一方で俺たちは、港自体を秘密裏に改装する。港内に青星鉄を扱う工廠を設け、新型艦生産の目処をつけた。皇帝に献じた量子通信端末も修理し、今後に備えている。
☆
『AIガゼル、ノード〝スカイボート#A〟に接続完了』
俺は新造した輸送母艦内に、ジムらパドゥキャレ同盟の面々を招き入れていた。
「全艦に達する。本艦はこれより、ゲイル星系への跳躍航行に移る」
スカイボート艦長職を拝命したジムが、艦橋から配下たちへと艦内放送を行っている。艦橋の定員は二名。半ば当たり前のように、戦闘艦向け直列操縦席を艤装していた。
「平和を背負う大商いだ。各員、職務に精励せよ。健闘を祈る」
後席の艦長が回線を閉じ、前席の副長が跳躍準備を始めた。
「航法諸元、入力。自動転針、完了。缶圧正常、確認。跳躍警報、発令――」
副長の発進シークエンスに艦が応える。全長約三粁を誇る板状の艦影が、舳先をゲイル星系の主星へと向けていた。推力重量比が悪い輸送母艦は、助走を跳躍エネルギーに転用する事が難しい。停止したままエネルギーを十分に過給する必要がある。艦は核融合炉を順調に稼働させ、乗員に注意を促す警報が鳴った。
「跳躍機構、接続。駐艦制動、解除。跳躍航行、開始」
引き絞られた矢が放たれるが如く、輸送母艦スカイボートは跳躍航行へと移行した。
「跳躍航路、追従確認。制御権、移譲」
「制御権、掌握。……副長、お疲れ様でした」
操艦を中断した副長が深く息をつく。ここからは俺が代わり、作戦会議を行う。
「ドデカい借りが出来ちまったもんだ。……お前さんは、加減ってものを知らんのか?」
「私は常に全力だ。当てにしているぞ、ジム」
俺の答えに、ジムが哄笑する。
「はっはっは。任されよう。……さて、今後の予定だが」
「約二時間後にゲイル星系到着。新型艦引き渡し後に、赤星鉄搬入。並行して、宇宙港ルテアに使者を出す予定だ、艦長」
副長が即座に応答する。輸送母艦スカイボートには、試験生産された新型艦を満載していた。宙蝗との戦いに備え、ゲイル星系の守りを固める。
「続いてブルート星系へ出立。取引で青星鉄に積み替え。以後は三角輸送で、乗員の慣熟訓練ですね? 副長」
「ルコ・ビュイだ。ルコでいい。俺にだけ余所余所しくしてくれるなよ、ガゼル」
赤毛の長髪から、彫りの深い整った顔貌が覗く。若いが肚の座った良い眼をしていた。
「こいつはつい最近まで、輸送艦パンフェルに乗っていたのさ。……以前お前さんが助け、航行記録を取引しただろう?」
「俺は、借りを作り過ぎない主義なのさ、ガゼル」
漸く思い出した。傭兵アノニム追跡の手掛かりをくれた、あの輸送艦の乗員らしい。宙戝の襲撃に対し、適切に対処していた彼の手腕は、今もはっきりと覚えている。
「オーケー、ルコ。

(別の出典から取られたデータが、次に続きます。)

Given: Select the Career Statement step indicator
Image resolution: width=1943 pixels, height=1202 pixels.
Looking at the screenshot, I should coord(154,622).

また同道できて嬉しい。この艦も是非使いこなしてくれ」
「言われるまでもねぇ」
ルコは不敵な笑みを浮かべ、ジムも釣られて破顔する。
***
宇宙港ルテアの執務室にて。第一四艦隊率いるザエト提督は、内密に軍議を開いていた。開催のきっかけは、パドゥキャレ同盟を名乗る使者からの機密文書だ。
『近頃の陛下は、独断専行が過ぎます』
宇宙港リラに留まり、採掘場を守る参謀ユーリスが憂いている。
『アイセナ氏族長を女王として認めるなど、帝国の法を犯す行いです。……これでは、他の属領に対し、示しがつきません』
帝国の法では、藩属領主の王の称号は一代限りとなる。加えて領国の相続は、原則として男子のみに限られている。先代のアイセナ王は止むなく、皇帝陛下を自領の共同統治者として仰ぐ事で、娘に領国を継がせようとした。見返りに陛下から娘へ、王の称号を授かるつもりでいたのだろう。だが、この根回しはカッツ長官に翻され、彼女らの蜂起を招いた。

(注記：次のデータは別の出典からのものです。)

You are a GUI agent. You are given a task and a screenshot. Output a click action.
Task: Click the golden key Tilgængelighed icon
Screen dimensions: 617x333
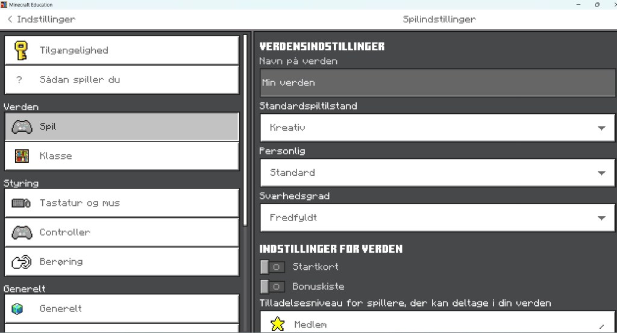[x=21, y=51]

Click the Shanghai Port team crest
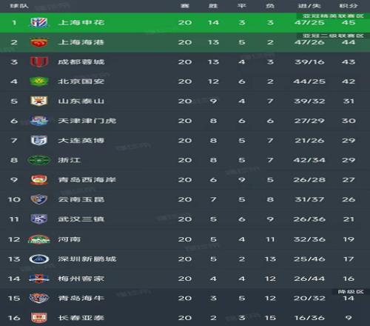pyautogui.click(x=38, y=42)
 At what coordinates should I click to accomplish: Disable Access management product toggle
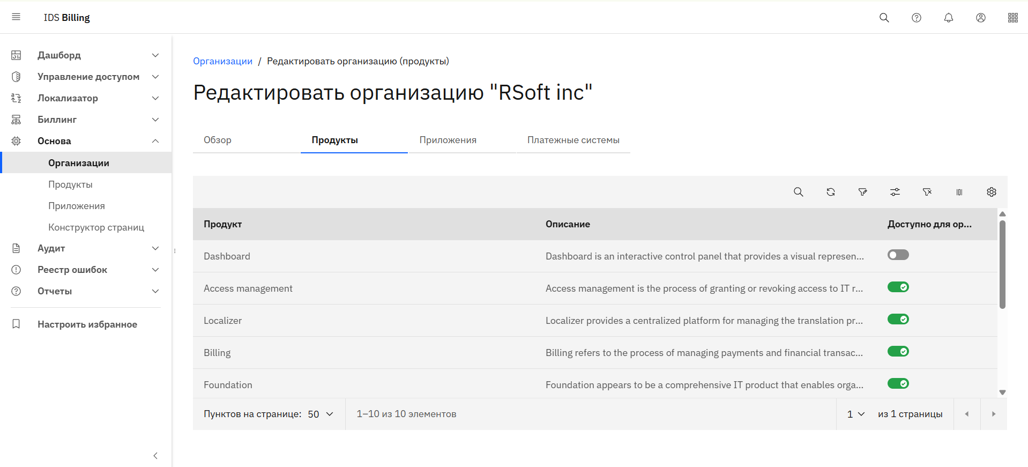click(x=898, y=287)
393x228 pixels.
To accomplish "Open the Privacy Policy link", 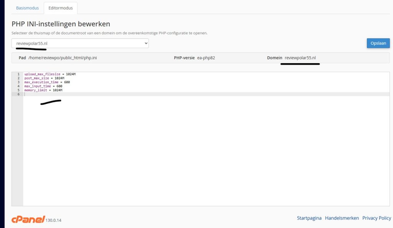I will tap(376, 218).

(陛下御自ら、臣下の不義を償うつもりとも観えるが……)
首都港アモルの窮状に付け込み、他の藩属領主が追従する恐れがある。帝国主義を掲げている以上、弱腰は厳に慎まねばならないのだ。
『ましてや、一度は帝国に背いた蛮族共と、勝手に通商条約を結ぶなどとは。元老院を軽んじている証拠でしょう』
条約締結の決定権は、元老院が握っている。参謀ユーリスの憤りも理解はできた。
『陛下はダンスカー艦隊を後ろ盾に、独裁を強めようとしているのかも知れません』
参謀の不遜な憶測を聞き、ザエトはこの若者をどう嗜めるべきか悩む。
「仮にそれが正しければ、陛下はなぜ我々に、新型艦を下賜されたのでしょう?」
同席していたティリー提督が口を挟む。憶測の破綻に気づいたのか、参謀ユーリスがムッとした表情を浮かべていた。

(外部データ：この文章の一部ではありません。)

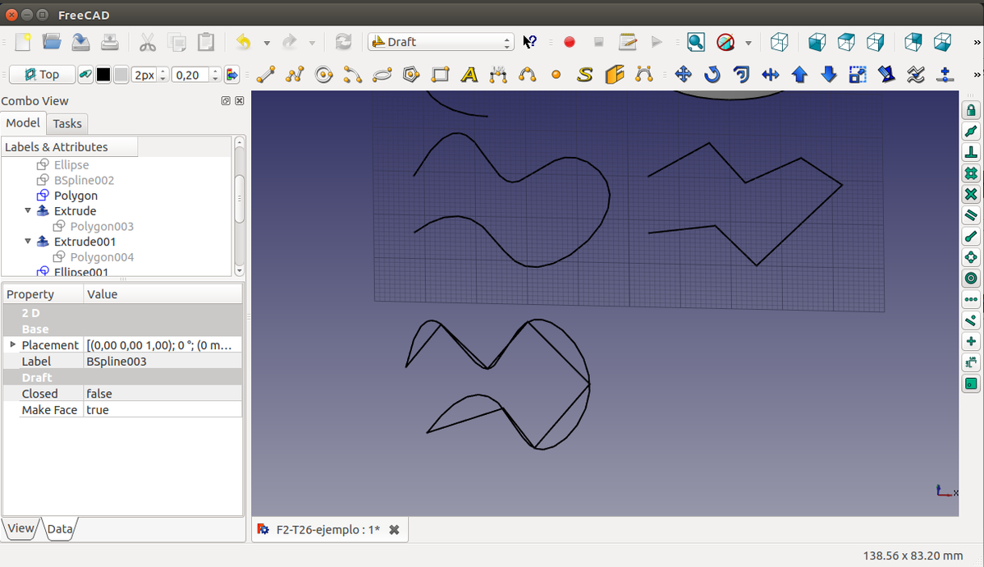Click the Closed property value field
The height and width of the screenshot is (567, 984).
pos(162,394)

「独裁には軍事的優位が必要です。また今は首都港が被災し、元老院そのものが機能不全となっているはず。陛下の動きが独裁的に観えるのは、無理からぬ事かと」
楽観的だが、概ね同意できる。ザエトは決断した。
「うむ。貴君らも思うところは多々あろうが、今はこの密命どおりに遂行せよ。ユーリスは採掘と輸送の支援、ティリーは新型艦の導入配備と訓練だ」
首都港アモルは復旧作業に紛れ、不可思議な兵器生産を行っている。その真意が明かされぬ以上、疑心を抱くのは当然の事だろう。
「陛下の真意は、必ず私が問い質す。今は機が熟すのを待て」
不満の色濃いユーリスを宥め、ザエトはパドゥキャレ同盟への返信を認めていた。